> **Given data**
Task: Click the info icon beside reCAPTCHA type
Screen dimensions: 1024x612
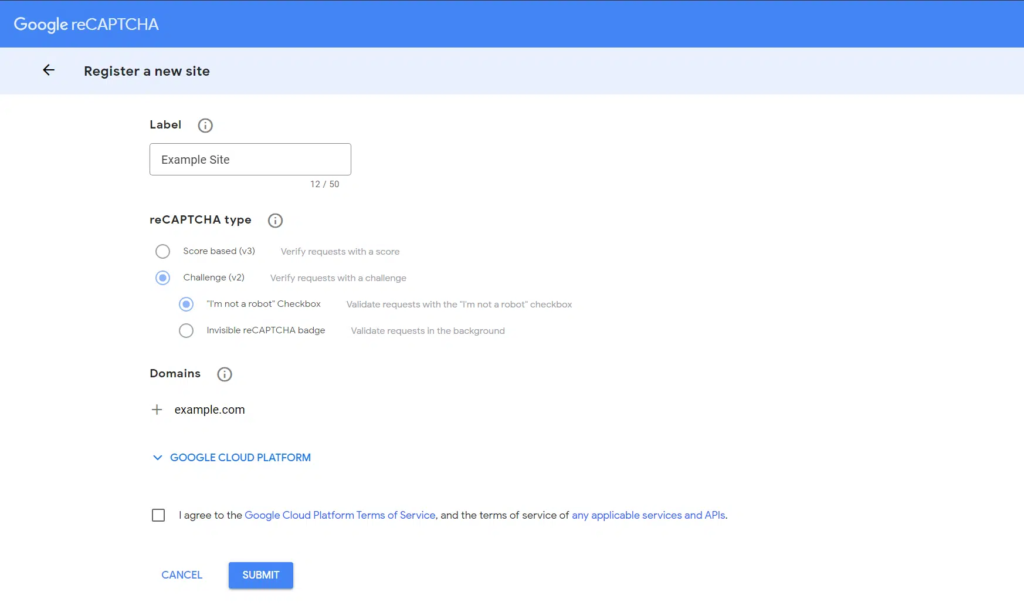Action: click(x=275, y=221)
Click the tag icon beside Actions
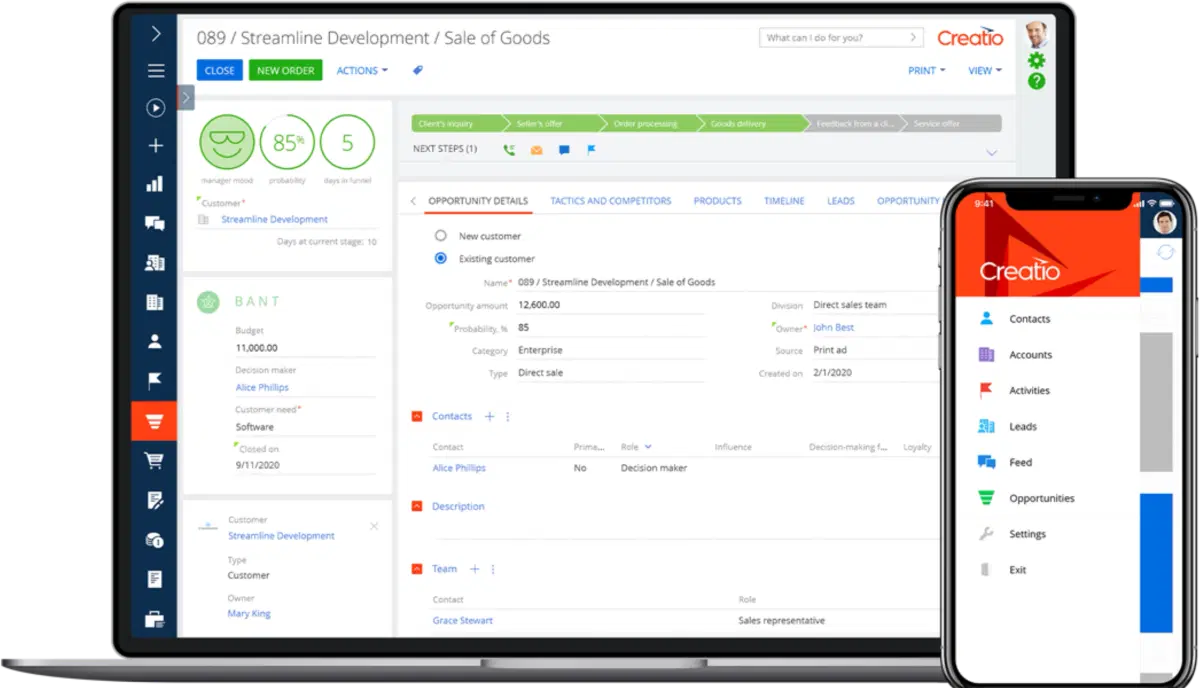Screen dimensions: 1200x688 pyautogui.click(x=418, y=70)
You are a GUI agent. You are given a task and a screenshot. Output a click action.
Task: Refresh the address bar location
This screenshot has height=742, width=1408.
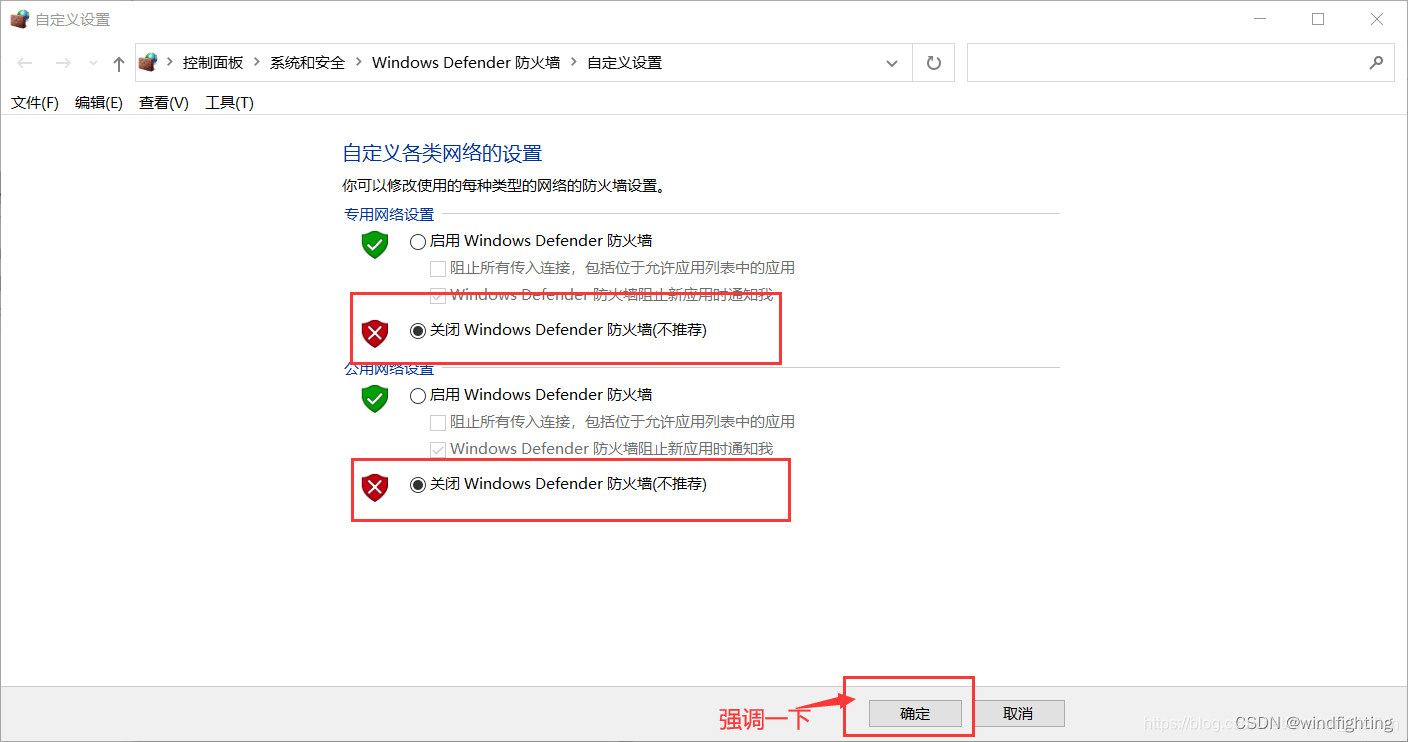click(934, 63)
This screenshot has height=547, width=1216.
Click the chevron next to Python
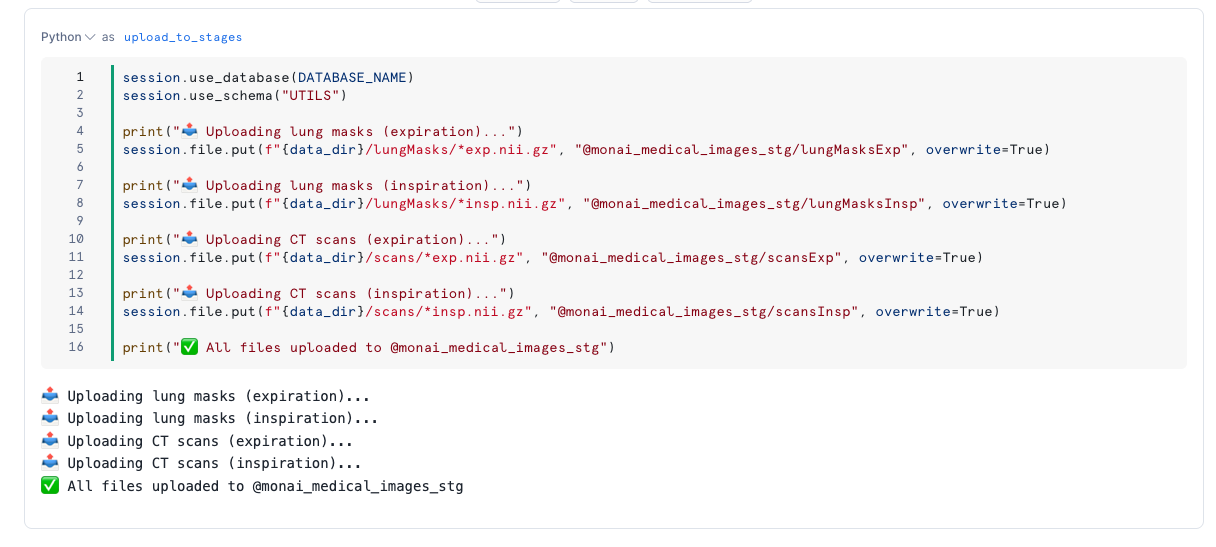[x=90, y=37]
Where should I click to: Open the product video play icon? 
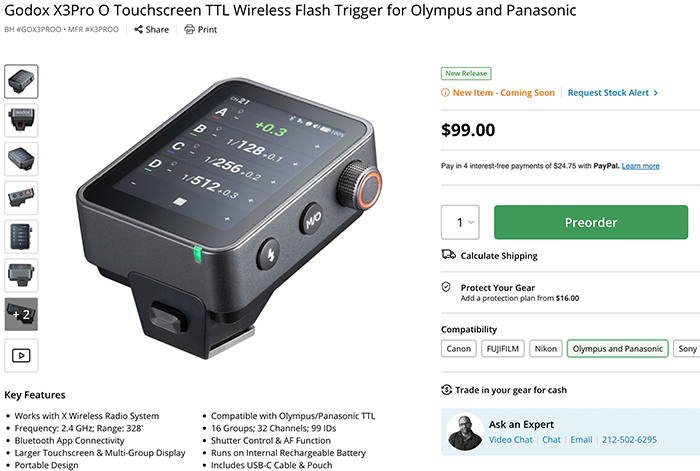coord(21,355)
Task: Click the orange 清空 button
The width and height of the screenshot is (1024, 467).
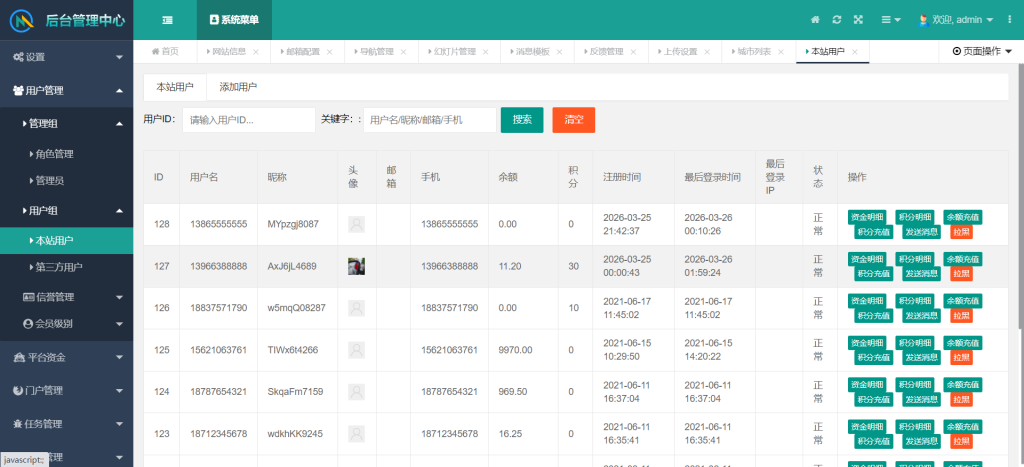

> **Instructions to follow**
No pictures belong in the copy. Retype exactly, and only, the lines from the line containing "Task: Refresh the address bar location" through the last line of the data, both included.

> **Written reply**
Task: Refresh the address bar location
This screenshot has height=742, width=1408.
click(934, 63)
This screenshot has height=547, width=1216.
Click the chevron next to Python
[x=90, y=37]
Where should I click to: Open the product video play icon? 
coord(21,355)
Task: Click the orange 清空 button
The width and height of the screenshot is (1024, 467).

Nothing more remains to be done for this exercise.